Everything is numbered for easy reference:

CommandWhat it does
/memory rulesShow all rules, numbered, grouped by scope and kind
/memory rules delete <n>Delete rule number n
/memory rules edit <n>Edit rule number n in place
/memory lessonsShow all lessons, numbered
/memory lessons delete <n>Delete lesson number n
/memory lessons edit <n>Edit lesson number n
/memory vacuumDeduplicate and compact memory — merges entries that say the same thing, drops superseded ones
/memory reset globalWipe all global memory (asks for confirmation)
/memory reset projectWipe all project memory (asks for confirmation)

Or skip the commands entirely: the files are yours.
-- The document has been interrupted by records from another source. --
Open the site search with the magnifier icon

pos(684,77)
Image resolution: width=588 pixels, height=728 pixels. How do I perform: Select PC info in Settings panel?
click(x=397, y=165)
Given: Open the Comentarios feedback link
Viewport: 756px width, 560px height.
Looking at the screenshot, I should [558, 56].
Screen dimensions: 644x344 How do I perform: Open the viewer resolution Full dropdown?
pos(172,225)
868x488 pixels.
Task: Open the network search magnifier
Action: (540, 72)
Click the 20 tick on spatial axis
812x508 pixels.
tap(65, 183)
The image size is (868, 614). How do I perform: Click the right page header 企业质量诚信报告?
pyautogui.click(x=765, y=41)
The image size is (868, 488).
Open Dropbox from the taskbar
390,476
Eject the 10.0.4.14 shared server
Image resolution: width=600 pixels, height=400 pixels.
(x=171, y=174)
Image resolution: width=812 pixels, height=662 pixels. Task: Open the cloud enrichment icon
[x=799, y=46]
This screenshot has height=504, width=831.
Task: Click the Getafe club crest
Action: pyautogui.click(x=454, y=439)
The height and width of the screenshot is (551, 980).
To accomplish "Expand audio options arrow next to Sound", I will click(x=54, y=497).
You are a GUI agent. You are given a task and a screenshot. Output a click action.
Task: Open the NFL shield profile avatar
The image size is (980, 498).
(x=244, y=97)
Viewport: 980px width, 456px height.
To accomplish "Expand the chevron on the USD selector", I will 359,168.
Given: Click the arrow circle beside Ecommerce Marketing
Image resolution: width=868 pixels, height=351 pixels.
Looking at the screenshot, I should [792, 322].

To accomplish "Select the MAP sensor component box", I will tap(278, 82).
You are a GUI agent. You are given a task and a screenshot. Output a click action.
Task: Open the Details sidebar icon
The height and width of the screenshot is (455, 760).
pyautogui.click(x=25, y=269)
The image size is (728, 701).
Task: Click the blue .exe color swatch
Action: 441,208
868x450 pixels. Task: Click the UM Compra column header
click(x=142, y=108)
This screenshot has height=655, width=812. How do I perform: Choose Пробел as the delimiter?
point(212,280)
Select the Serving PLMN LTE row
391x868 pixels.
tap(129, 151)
Open rules.md or lessons.md in any editor and change whatever you like — Anton picks up the edits in the next conversation.

They're always loaded

Rules and lessons from both scopes are placed into every conversation automatically — Anton doesn't need to search for them. This is why it pays to keep them clean: a wrong rule gets followed everywhere. If you spot one, /memory rules delete <n> is the fastest fix.